→ Task requirements
Pull out every line from the line containing "Where should I click to: Open the 挿入 menu?" through the end of the material, both ends included, and reproduce it exactly. Keep pictures out.

→ Dataset records
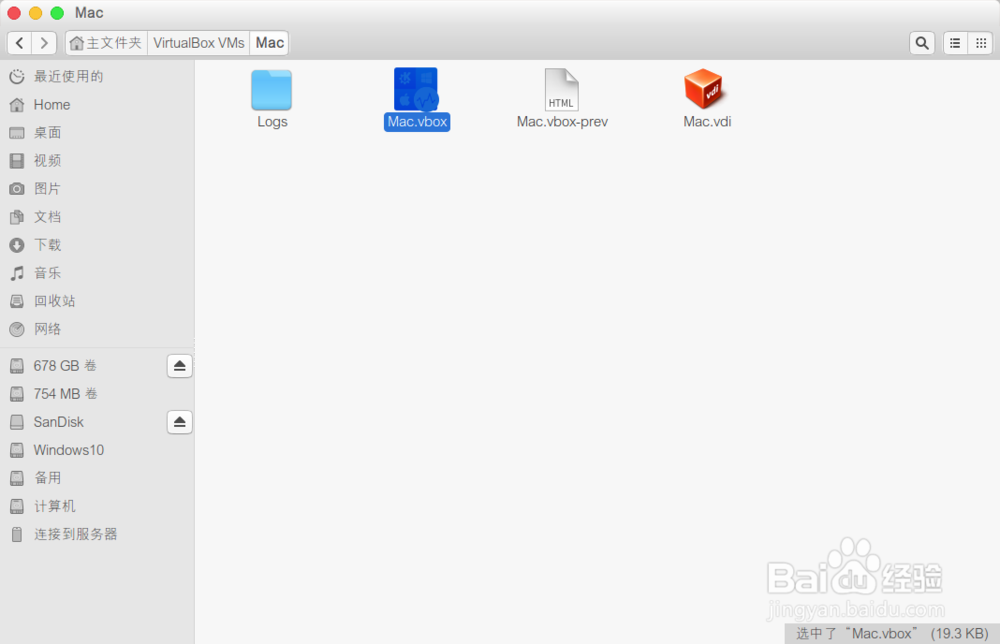The image size is (1000, 644).
Task: Open the VirtualBox VMs breadcrumb
Action: point(197,43)
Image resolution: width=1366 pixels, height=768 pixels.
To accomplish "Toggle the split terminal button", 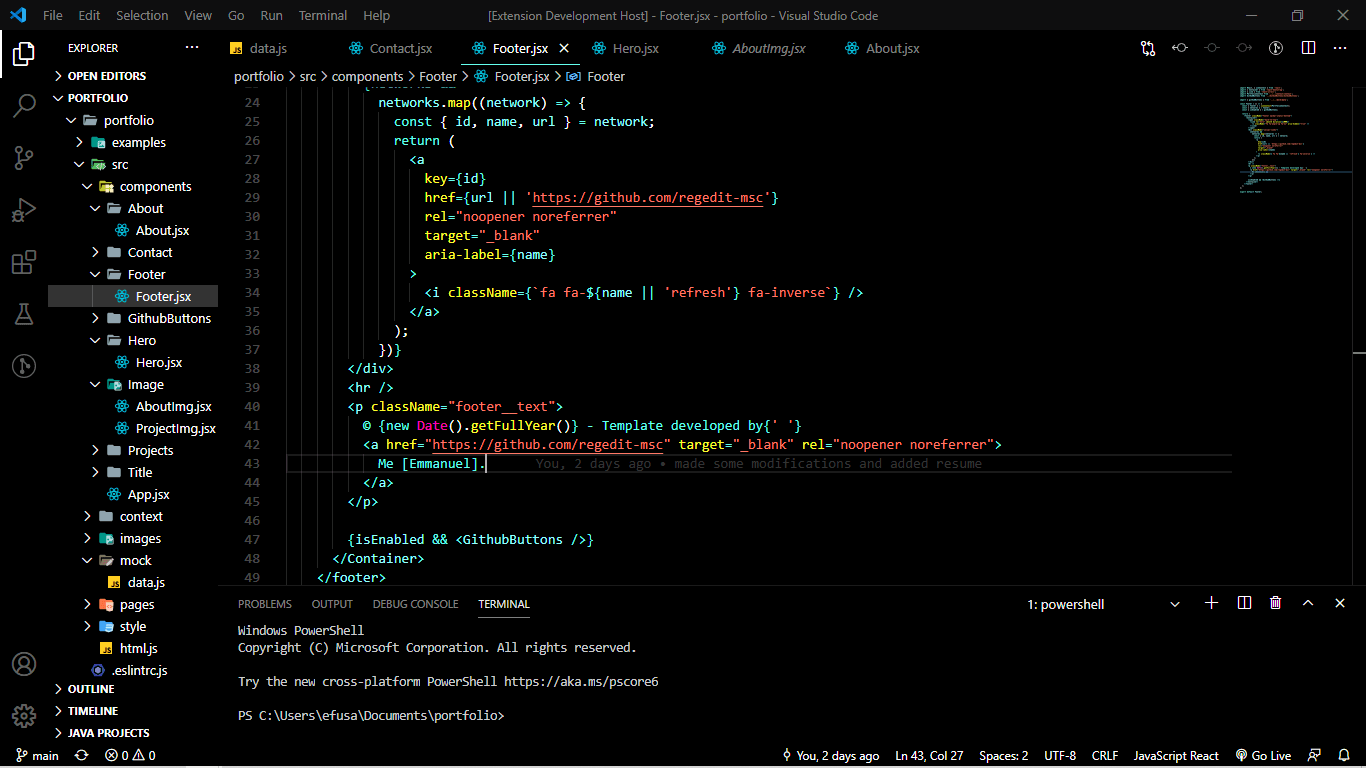I will tap(1244, 603).
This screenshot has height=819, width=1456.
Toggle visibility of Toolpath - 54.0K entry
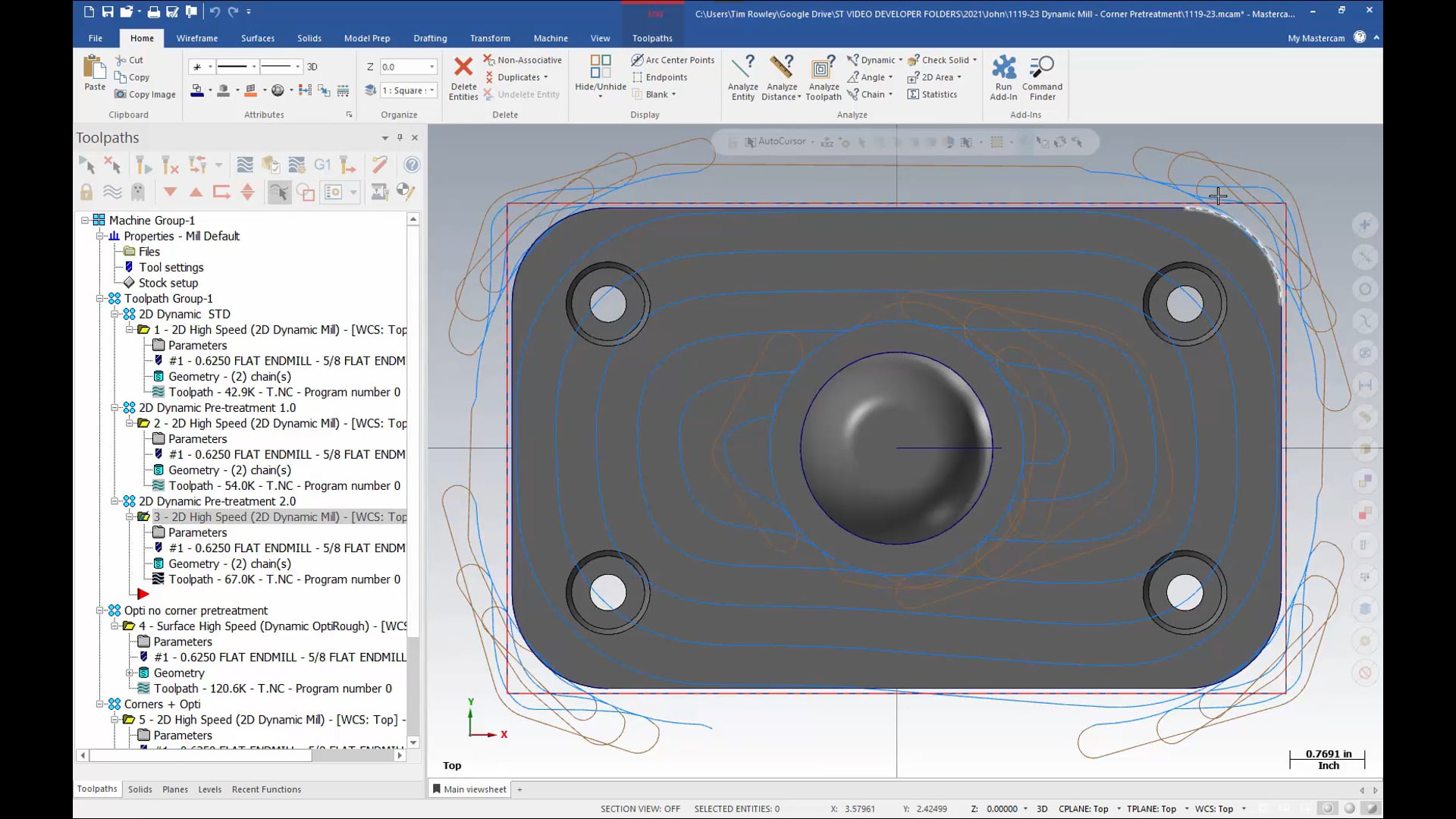[x=160, y=485]
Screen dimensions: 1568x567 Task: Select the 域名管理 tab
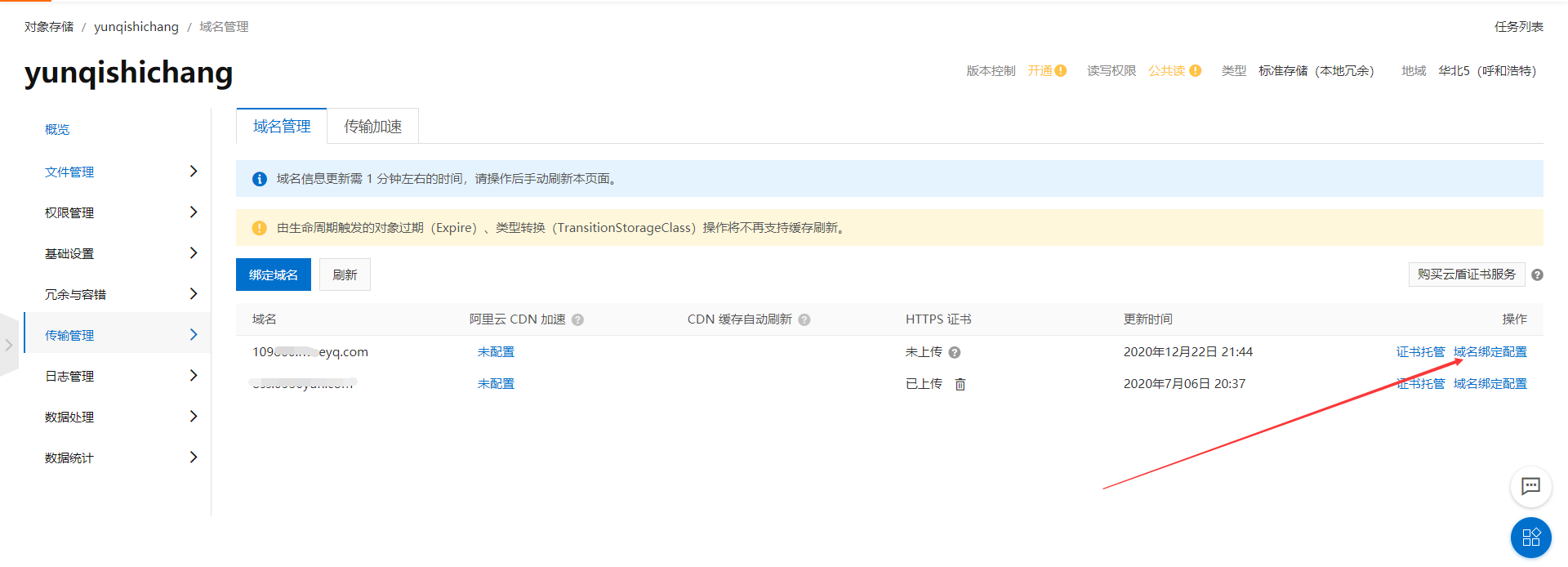click(282, 127)
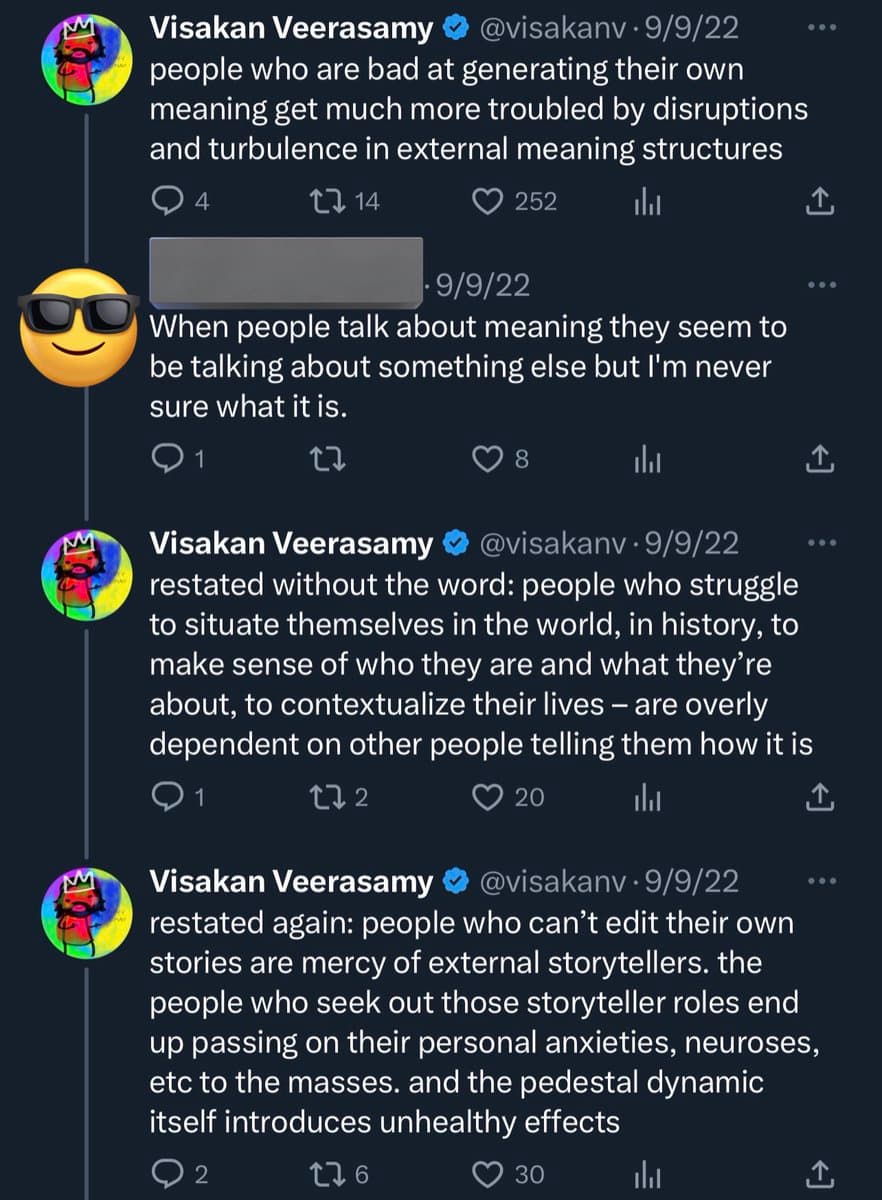Reply to the "restated again" tweet
This screenshot has height=1200, width=882.
pyautogui.click(x=164, y=1174)
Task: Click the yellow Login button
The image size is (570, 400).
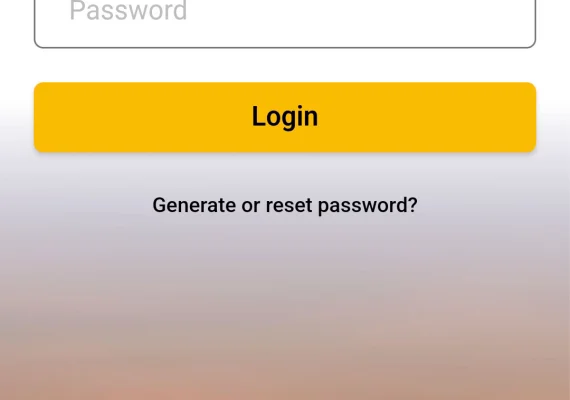Action: point(285,117)
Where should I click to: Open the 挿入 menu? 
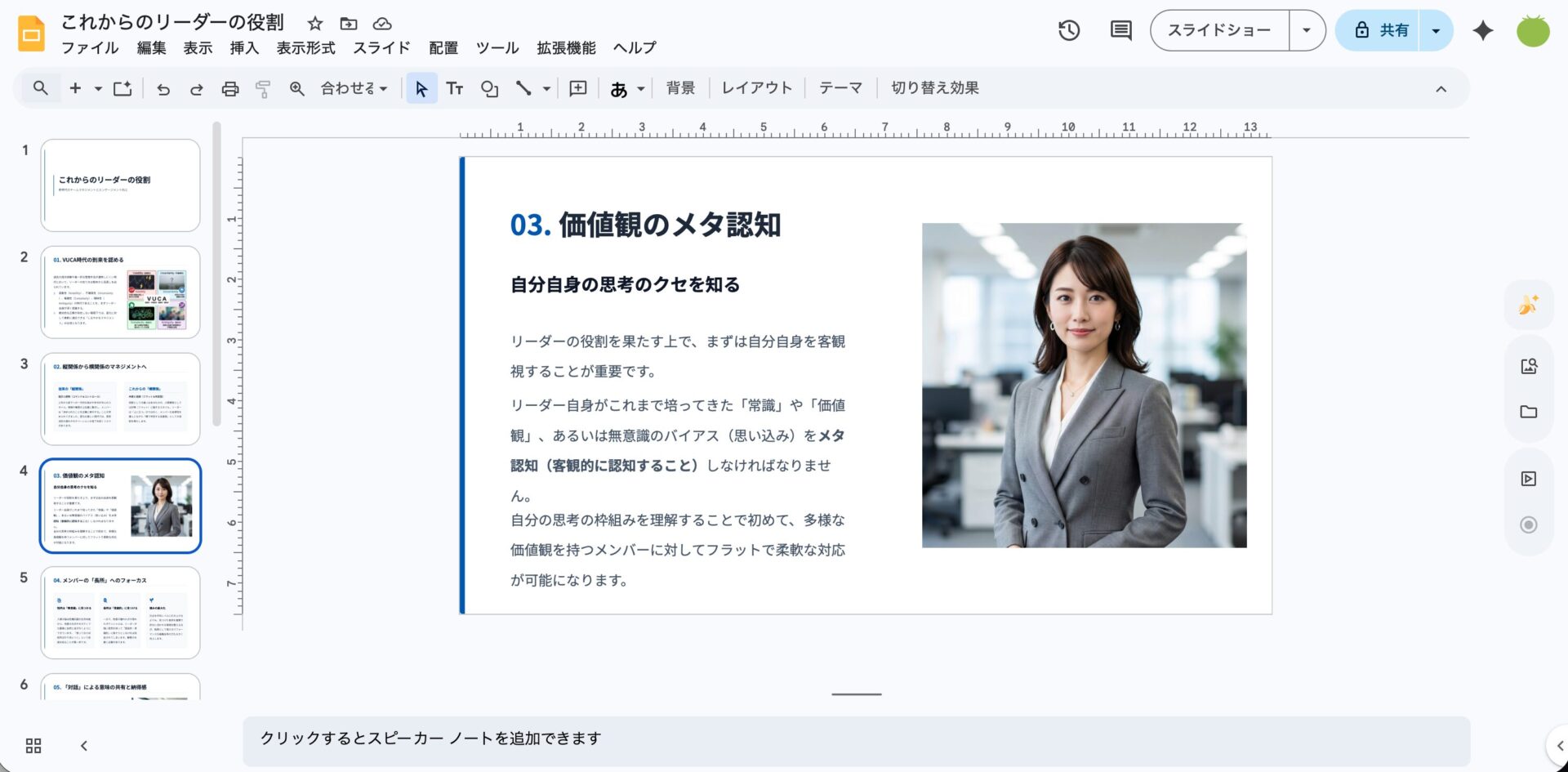(x=244, y=48)
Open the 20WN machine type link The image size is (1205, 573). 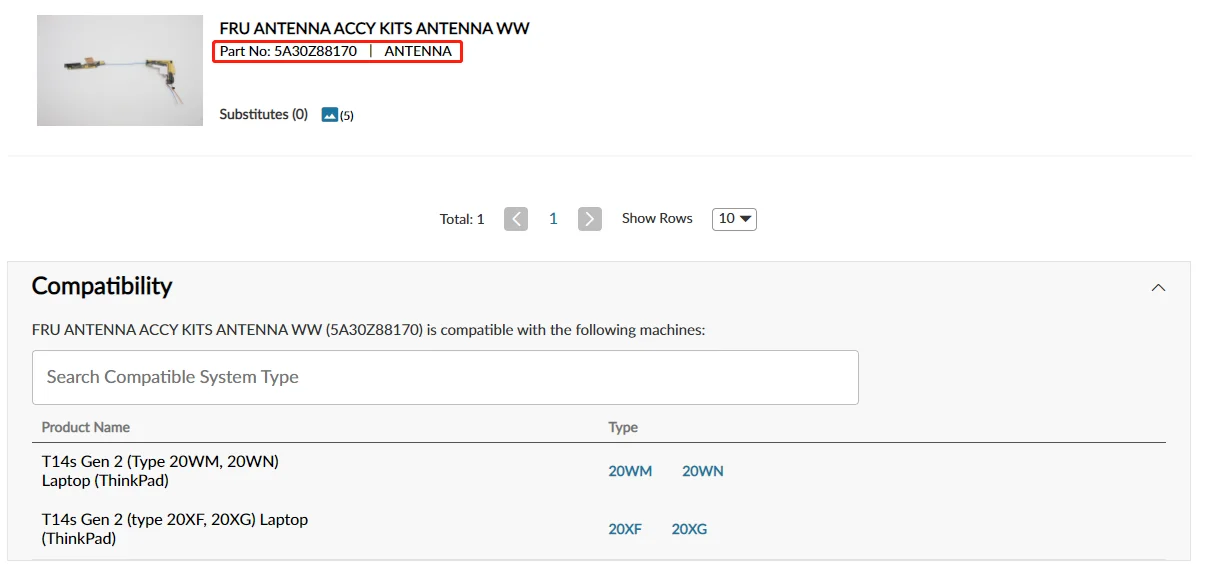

→ Final answer
Where should I click to: Open the 挿入 menu? 
(x=244, y=48)
Open the 20WN machine type link The image size is (1205, 573). 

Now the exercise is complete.